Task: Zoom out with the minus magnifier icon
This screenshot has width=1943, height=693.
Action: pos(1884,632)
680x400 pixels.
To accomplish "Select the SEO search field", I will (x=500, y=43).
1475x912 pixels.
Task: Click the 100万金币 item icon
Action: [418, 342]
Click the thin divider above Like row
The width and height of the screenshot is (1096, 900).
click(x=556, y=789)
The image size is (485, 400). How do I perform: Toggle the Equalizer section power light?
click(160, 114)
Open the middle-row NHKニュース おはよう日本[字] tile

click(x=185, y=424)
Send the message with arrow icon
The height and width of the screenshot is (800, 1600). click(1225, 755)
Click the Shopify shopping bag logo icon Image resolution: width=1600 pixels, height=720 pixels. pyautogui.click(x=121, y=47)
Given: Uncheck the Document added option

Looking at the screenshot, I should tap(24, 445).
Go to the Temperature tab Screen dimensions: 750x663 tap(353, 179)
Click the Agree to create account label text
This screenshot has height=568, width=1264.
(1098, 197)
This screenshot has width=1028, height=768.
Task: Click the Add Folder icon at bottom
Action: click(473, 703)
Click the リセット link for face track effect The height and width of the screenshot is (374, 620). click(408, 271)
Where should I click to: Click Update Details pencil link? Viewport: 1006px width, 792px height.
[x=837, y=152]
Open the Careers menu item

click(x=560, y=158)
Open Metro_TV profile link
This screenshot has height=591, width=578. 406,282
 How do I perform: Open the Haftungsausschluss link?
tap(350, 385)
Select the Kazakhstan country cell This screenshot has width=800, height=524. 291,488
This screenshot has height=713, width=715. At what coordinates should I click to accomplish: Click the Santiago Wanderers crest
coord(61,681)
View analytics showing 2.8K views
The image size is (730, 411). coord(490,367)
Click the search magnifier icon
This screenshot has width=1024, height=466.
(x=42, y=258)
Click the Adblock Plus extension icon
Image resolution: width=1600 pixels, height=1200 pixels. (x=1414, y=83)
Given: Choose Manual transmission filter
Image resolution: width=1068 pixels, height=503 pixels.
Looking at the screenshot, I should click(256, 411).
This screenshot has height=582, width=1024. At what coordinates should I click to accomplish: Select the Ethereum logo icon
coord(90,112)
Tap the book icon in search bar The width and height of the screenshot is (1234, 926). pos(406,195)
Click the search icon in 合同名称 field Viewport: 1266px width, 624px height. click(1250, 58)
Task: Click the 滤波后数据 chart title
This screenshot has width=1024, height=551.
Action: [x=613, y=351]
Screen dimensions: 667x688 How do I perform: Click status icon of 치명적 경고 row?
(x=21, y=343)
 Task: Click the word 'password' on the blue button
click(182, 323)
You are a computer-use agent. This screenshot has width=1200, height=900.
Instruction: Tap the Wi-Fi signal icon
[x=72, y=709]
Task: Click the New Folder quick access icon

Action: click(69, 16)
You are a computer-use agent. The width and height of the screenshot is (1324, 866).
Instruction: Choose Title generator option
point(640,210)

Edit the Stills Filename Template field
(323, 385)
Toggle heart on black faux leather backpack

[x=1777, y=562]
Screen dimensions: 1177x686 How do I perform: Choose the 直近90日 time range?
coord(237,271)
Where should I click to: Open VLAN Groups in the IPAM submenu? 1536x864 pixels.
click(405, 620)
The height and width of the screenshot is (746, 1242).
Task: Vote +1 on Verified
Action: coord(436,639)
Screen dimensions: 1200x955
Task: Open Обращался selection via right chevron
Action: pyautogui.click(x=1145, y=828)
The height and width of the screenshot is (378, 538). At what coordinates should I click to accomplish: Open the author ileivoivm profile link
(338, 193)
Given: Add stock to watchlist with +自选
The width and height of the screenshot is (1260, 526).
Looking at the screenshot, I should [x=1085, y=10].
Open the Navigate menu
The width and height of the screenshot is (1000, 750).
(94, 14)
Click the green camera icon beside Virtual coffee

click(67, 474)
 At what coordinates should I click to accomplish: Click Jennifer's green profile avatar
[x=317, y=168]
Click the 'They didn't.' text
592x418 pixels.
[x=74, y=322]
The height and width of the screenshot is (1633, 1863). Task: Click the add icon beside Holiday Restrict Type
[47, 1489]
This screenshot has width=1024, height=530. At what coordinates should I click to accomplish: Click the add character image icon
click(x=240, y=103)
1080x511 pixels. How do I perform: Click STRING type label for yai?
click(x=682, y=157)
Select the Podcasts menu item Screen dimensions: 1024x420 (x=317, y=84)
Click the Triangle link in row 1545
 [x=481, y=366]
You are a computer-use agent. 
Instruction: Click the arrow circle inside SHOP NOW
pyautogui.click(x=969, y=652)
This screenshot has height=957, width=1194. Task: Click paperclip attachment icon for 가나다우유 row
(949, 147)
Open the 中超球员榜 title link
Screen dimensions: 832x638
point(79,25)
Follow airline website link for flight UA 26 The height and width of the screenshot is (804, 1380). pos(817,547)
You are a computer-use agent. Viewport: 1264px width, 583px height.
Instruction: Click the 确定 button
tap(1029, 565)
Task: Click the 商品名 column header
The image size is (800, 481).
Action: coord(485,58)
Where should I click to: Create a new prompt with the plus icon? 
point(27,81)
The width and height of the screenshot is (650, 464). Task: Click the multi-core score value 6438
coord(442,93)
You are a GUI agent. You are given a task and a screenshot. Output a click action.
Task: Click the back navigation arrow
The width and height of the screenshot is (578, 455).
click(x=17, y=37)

WHAT THE TASK REQUIRES:
Check every line of the records above for the string "magnifier". Copy those that hold it.

SOLUTION:
Task: Zoom out with the minus magnifier icon
Click the search magnifier icon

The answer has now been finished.